こんにちは。リハノワでライターと広報をしています、みっこです。
今回は、大阪府河内長野市の当事者会「ゆっくりいっぽ仲間の会」に参加されていた脳卒中当事者の辻 ありささんをご紹介します。
辻さんは、7年前に左被殻出血を発症し、右片麻痺となりました。懸命なリハビリの末、現在は短い距離の移動であればお一人で杖歩行が可能です。大好きなお料理をはじめ、家事動作も麻痺手である右手を補助的に添えて、工夫されながら取り組まれています。
福祉車両を活用し、色んな人との交流にも積極的に向かわれる辻さんは、現在、大阪を拠点に脳卒中をはじめとしたリハビリ当事者に向けた「フラリハ(=フラ+リハビリ)」の普及活動をされています。
この記事では、辻さんが脳卒中を発症してから7年間の歩みについてお伝えします。障がいをどのように受け入れたのか?どうしてフラリハをリハビリ当事者に教えるようになったのか?脳卒中当事者に必要なケアについてなど、詳しくお話をお聞かせいただきました。
※フラ=フラダンス
右片麻痺と私。「表現」を奪われたショックからモチベーションを取り戻したきっかけ
はじめに、辻さんの自己紹介と脳卒中を発症した当初のことを教えてください。
私は、7年前に左被殻出血を発症し、右片麻痺になりました。

·····

やってみよう =
#1 記事を読んで、次の問いに答えてください。
(a) 辻さんが参加していた当事者会の名前は何ですか。
(b) 辻さんは何年前に左被殻出血を発症しましたか。
(c) 辻さんがフラリハの普及活動の拠点にしているのはどこですか。
#2 記事のうち、「福祉車両を活用し、色んな人と」で始まり「話をお聞かせいただきました。」まで続く部分を、一字も変えずに書き写してください。

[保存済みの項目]
·····

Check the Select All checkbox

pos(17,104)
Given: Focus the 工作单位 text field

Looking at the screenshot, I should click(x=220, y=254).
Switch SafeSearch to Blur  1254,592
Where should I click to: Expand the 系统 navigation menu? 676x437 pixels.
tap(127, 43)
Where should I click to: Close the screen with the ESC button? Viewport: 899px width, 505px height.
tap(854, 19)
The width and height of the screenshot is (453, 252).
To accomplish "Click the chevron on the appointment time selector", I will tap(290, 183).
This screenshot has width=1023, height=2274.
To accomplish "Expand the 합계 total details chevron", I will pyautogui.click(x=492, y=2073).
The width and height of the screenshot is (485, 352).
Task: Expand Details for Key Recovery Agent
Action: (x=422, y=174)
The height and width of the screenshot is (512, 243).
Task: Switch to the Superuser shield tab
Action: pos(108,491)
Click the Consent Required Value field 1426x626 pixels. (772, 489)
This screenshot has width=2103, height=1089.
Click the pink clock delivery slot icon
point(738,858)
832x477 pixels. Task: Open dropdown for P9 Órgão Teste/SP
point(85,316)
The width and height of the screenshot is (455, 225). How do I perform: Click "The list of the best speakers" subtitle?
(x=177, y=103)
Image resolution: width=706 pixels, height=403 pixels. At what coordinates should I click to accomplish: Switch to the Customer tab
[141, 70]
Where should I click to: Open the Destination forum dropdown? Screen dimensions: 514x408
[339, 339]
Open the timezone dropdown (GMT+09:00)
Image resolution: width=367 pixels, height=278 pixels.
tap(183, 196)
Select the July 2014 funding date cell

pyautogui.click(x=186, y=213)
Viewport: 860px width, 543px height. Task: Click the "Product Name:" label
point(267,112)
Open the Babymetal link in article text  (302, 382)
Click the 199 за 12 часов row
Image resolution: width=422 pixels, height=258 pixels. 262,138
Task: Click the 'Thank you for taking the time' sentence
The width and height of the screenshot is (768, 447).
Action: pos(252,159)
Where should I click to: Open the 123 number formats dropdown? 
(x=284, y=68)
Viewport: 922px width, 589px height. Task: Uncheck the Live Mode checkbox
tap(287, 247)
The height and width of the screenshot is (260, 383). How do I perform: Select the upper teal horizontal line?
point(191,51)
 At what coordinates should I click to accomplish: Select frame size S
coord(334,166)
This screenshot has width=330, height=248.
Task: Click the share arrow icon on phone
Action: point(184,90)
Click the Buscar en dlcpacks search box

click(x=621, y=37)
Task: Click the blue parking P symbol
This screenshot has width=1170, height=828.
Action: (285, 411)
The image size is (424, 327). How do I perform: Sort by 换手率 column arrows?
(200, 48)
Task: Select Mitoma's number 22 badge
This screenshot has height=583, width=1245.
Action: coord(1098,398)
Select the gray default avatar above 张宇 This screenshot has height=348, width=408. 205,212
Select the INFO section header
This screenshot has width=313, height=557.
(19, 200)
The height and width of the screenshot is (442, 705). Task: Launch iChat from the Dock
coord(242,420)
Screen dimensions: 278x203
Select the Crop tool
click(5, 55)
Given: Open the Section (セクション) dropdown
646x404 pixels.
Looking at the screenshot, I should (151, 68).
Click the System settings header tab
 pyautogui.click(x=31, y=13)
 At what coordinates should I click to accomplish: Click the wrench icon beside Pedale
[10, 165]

·····

それぞれの答え =
#1
(a) ゆっくりいっぽ仲間の会
(b) 7年前
(c) 大阪

#2
福祉車両を活用し、色んな人との交流にも積極的に向かわれる辻さんは、現在、大阪を拠点に脳卒中をはじめとしたリハビリ当事者に向けた「フラリハ(=フラ+リハビリ)」の普及活動をされています。
この記事では、辻さんが脳卒中を発症してから7年間の歩みについてお伝えします。障がいをどのように受け入れたのか?どうしてフラリハをリハビリ当事者に教えるようになったのか?脳卒中当事者に必要なケアについてなど、詳しくお話をお聞かせいただきました。